**Work instructions**
**1.** Answer these questions from the post on handling overwhelming emotions, giving each answer on its own line with the matching letter.
(a) On what date and at what time was the post published?
(b) According to the post, what do we help a person in crisis do before offering logical advice?
(c) What does the post say emotions are not?
**2.** From the post on handling overwhelming emotions, list every action it says we take when someone close to us is going through a personal crisis.
**3.** Reproduce the passage of the post on handling overwhelming emotions between "Veröffentlicht am 24." and "an outside perspective.", inclusive.

**Page text**
-------

How to handle overwhelming emotions

Veröffentlicht am 24. Juni 2025 um 11:56

Our emotions can be big and all consuming. We treat them as facts, letting them control us. Learning to differenciate feelings from reality is the first step to actually being in control of your reactions - and your life.

Understanding your emotions doesn’t mean ignoring them. It means seeing them clearly and knowing that they serve a purpose, but also knowing that they don’t define your reality. So let’s start with what emotions really are and why you were never meant to be ruled by them.  

When someone close to us is going through a personal crisis, we support them. We listen. We try to understand their situation objectively and connect with their feelings. We help them calm down before offering logical advice from an outside perspective.

But when something negative or frightening happens to us, we often get completely overwhelmed by our own emotions.

Emotions aren’t a flaw. They’re natural—and actually helpful.

-------

**Data for analysis**
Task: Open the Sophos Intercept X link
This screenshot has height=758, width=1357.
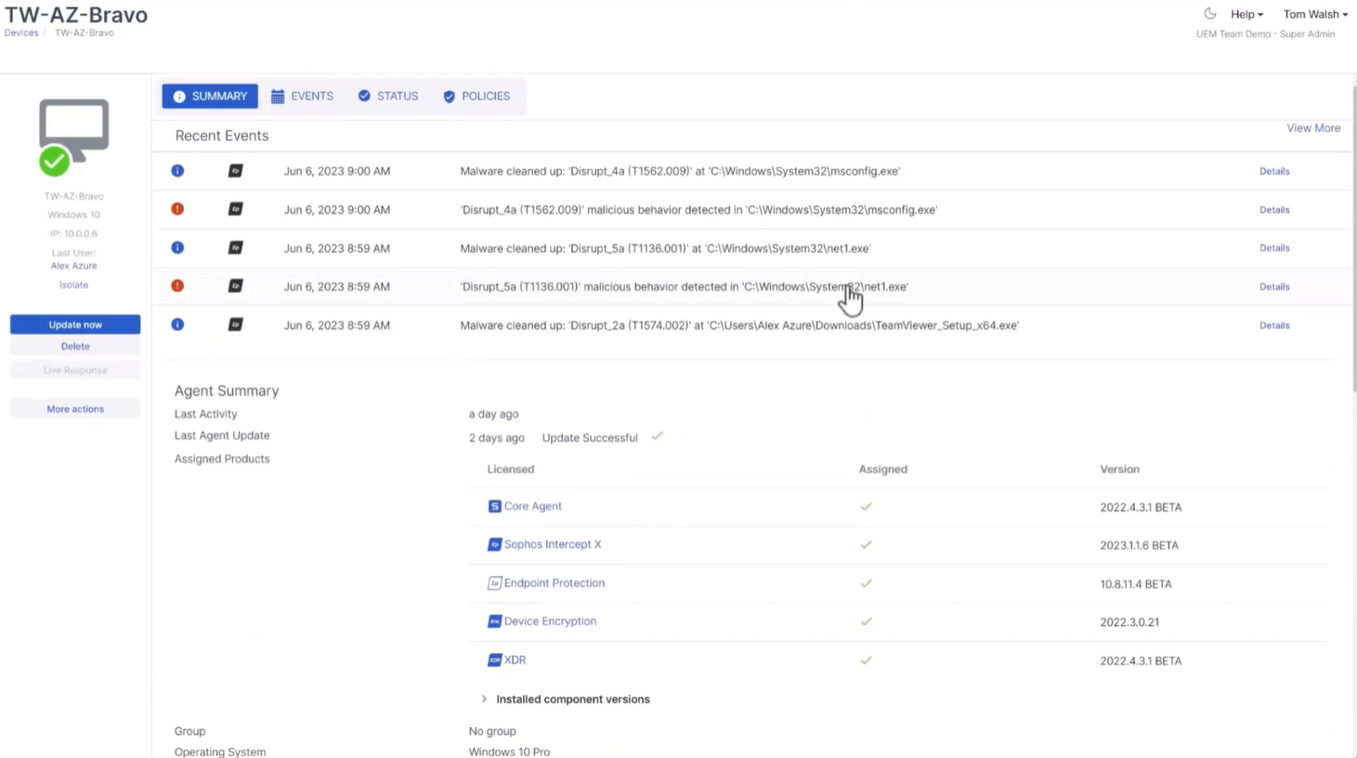Action: [x=552, y=544]
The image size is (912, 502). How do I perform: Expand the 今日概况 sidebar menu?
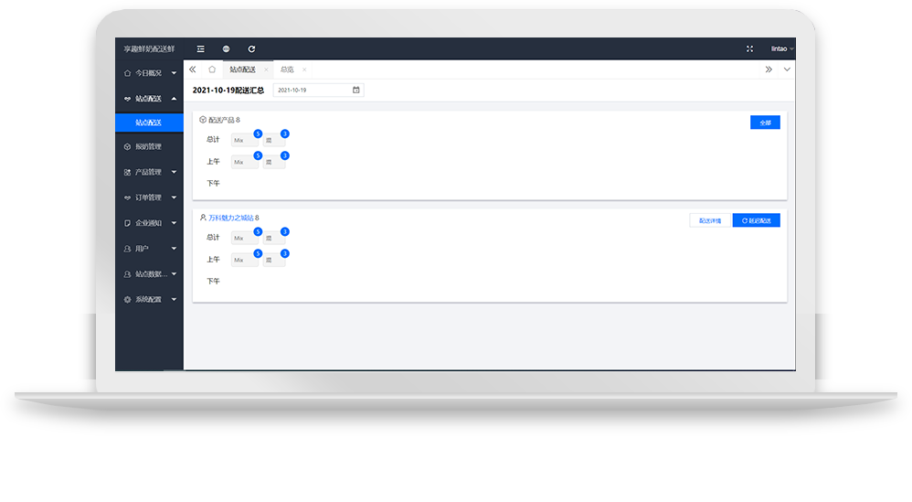click(x=150, y=72)
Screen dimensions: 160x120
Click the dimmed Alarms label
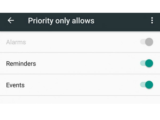tap(16, 42)
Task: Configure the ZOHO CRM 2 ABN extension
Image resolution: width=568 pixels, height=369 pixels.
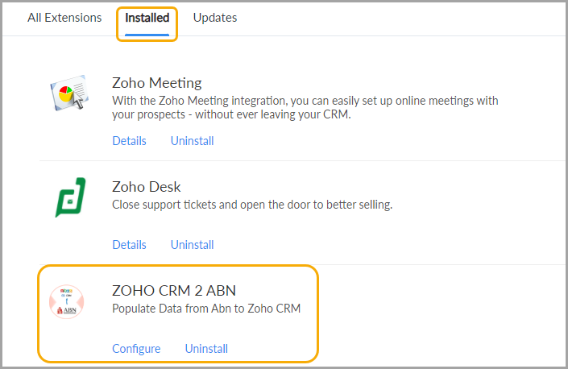Action: click(x=136, y=348)
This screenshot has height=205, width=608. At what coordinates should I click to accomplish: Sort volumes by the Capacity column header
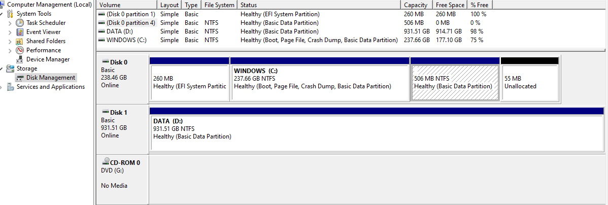tap(416, 5)
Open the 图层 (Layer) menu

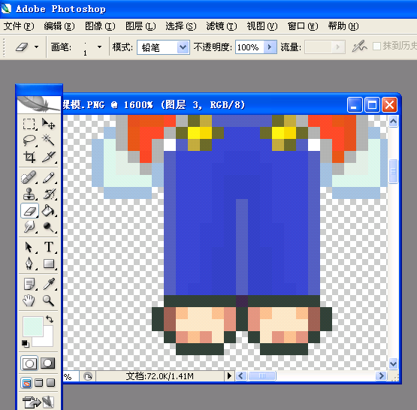tap(141, 26)
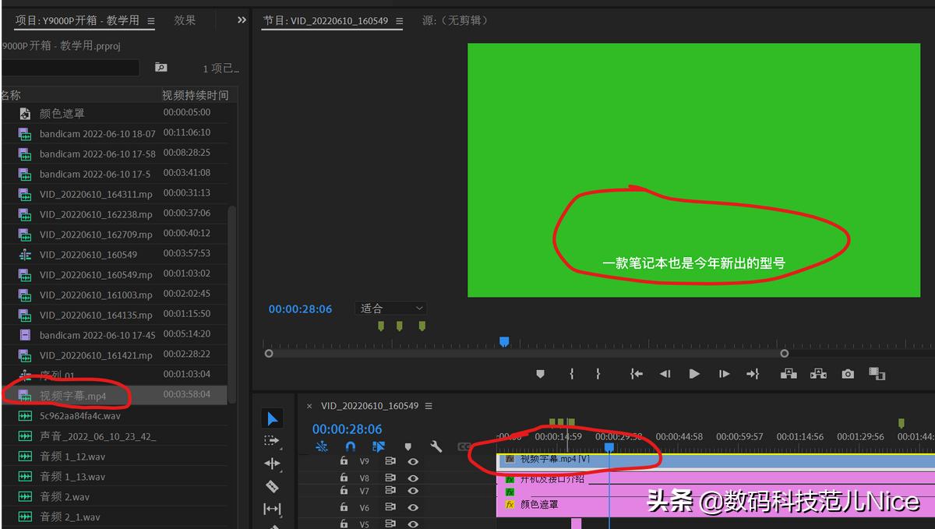Lock the V9 video track
935x529 pixels.
344,460
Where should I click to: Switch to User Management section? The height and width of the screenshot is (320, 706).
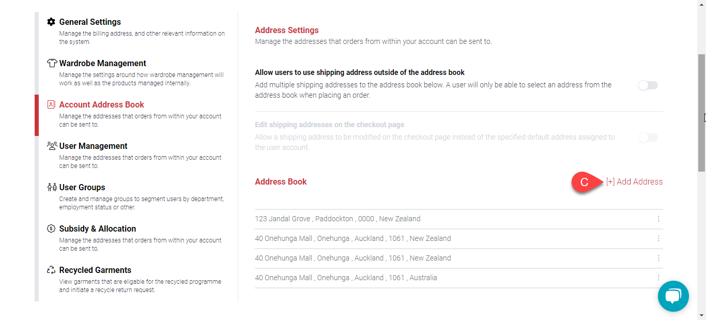(x=93, y=146)
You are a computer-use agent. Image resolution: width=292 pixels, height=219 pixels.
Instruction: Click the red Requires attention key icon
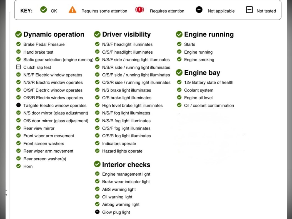139,10

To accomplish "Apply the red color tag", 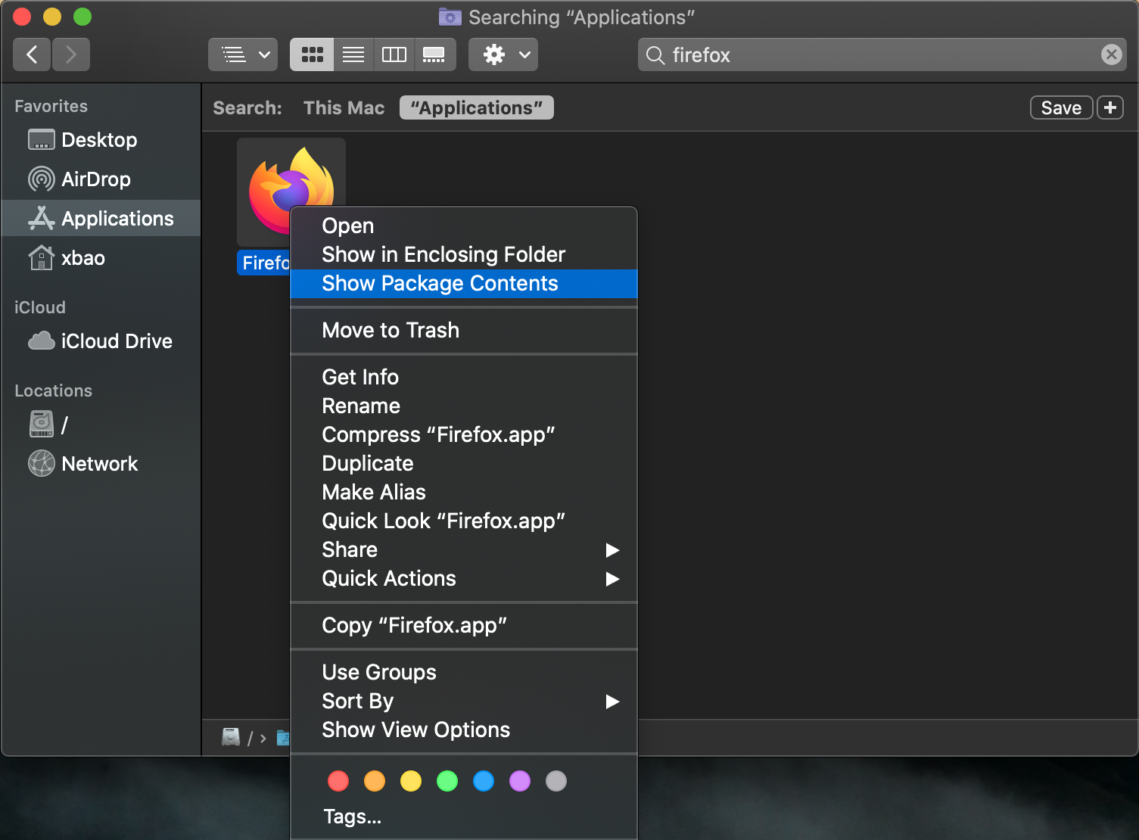I will click(338, 781).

-------

**Task-by-task outputs**
**1.**
(a) June 24, 2025, at 11:56
(b) Calm down
(c) A flaw

**2.**
- Support them
- Listen
- Try to understand their situation objectively
- Connect with their feelings
- Help them calm down
- Offer logical advice from an outside perspective

**3.**
Veröffentlicht am 24. Juni 2025 um 11:56

Our emotions can be big and all consuming. We treat them as facts, letting them control us. Learning to differenciate feelings from reality is the first step to actually being in control of your reactions - and your life.

Understanding your emotions doesn’t mean ignoring them. It means seeing them clearly and knowing that they serve a purpose, but also knowing that they don’t define your reality. So let’s start with what emotions really are and why you were never meant to be ruled by them.  

When someone close to us is going through a personal crisis, we support them. We listen. We try to understand their situation objectively and connect with their feelings. We help them calm down before offering logical advice from an outside perspective.